* EXERCISE *
An exact copy of every record is the expected answer.

[Collection entries]
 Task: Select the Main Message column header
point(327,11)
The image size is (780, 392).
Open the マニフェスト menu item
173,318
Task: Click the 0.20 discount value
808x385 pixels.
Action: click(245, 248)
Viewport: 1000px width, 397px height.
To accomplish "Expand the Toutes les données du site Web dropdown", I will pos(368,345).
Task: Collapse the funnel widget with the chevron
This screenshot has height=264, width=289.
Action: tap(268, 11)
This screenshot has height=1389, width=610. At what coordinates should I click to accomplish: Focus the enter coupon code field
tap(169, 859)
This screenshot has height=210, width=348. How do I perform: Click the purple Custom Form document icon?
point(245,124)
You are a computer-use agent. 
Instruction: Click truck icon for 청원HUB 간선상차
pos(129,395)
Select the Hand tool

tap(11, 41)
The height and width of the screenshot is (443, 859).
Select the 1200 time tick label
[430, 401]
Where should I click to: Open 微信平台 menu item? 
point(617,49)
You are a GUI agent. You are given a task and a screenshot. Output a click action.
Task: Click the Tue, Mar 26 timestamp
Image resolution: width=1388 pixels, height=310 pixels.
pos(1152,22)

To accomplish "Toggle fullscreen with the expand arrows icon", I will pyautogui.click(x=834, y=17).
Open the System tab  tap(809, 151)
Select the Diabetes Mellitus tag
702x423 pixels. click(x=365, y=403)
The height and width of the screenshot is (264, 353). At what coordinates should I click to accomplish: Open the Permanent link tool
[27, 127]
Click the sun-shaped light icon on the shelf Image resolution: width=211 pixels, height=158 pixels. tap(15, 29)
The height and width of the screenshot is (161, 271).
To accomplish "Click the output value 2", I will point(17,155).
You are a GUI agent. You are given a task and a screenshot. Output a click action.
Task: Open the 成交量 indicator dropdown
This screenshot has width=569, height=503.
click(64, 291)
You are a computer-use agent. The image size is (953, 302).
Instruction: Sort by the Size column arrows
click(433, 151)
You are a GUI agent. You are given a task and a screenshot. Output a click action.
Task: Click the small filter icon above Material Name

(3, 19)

* OUTPUT OF THE EXERCISE *
 Task: Select the Main Message column header
point(327,11)
The image size is (780, 392).
Open the マニフェスト menu item
173,318
Task: Click the 0.20 discount value
808x385 pixels.
Action: click(245, 248)
Viewport: 1000px width, 397px height.
To accomplish "Expand the Toutes les données du site Web dropdown", I will pos(368,345).
Task: Collapse the funnel widget with the chevron
This screenshot has height=264, width=289.
Action: tap(268, 11)
This screenshot has height=1389, width=610. At what coordinates should I click to accomplish: Focus the enter coupon code field
tap(169, 859)
This screenshot has height=210, width=348. How do I perform: Click the purple Custom Form document icon?
point(245,124)
You are a computer-use agent. 
Instruction: Click truck icon for 청원HUB 간선상차
pos(129,395)
Select the Hand tool

tap(11, 41)
The height and width of the screenshot is (443, 859).
Select the 1200 time tick label
[430, 401]
Where should I click to: Open 微信平台 menu item? 
point(617,49)
You are a GUI agent. You are given a task and a screenshot. Output a click action.
Task: Click the Tue, Mar 26 timestamp
Image resolution: width=1388 pixels, height=310 pixels.
pos(1152,22)

To accomplish "Toggle fullscreen with the expand arrows icon", I will pyautogui.click(x=834, y=17).
Open the System tab  tap(809, 151)
Select the Diabetes Mellitus tag
702x423 pixels. click(x=365, y=403)
The height and width of the screenshot is (264, 353). At what coordinates should I click to accomplish: Open the Permanent link tool
[27, 127]
Click the sun-shaped light icon on the shelf Image resolution: width=211 pixels, height=158 pixels. tap(15, 29)
The height and width of the screenshot is (161, 271).
To accomplish "Click the output value 2", I will point(17,155).
You are a GUI agent. You are given a task and a screenshot. Output a click action.
Task: Open the 成交量 indicator dropdown
This screenshot has width=569, height=503.
click(64, 291)
You are a computer-use agent. The image size is (953, 302).
Instruction: Sort by the Size column arrows
click(433, 151)
You are a GUI agent. You are given a task and a screenshot. Output a click action.
Task: Click the small filter icon above Material Name

(3, 19)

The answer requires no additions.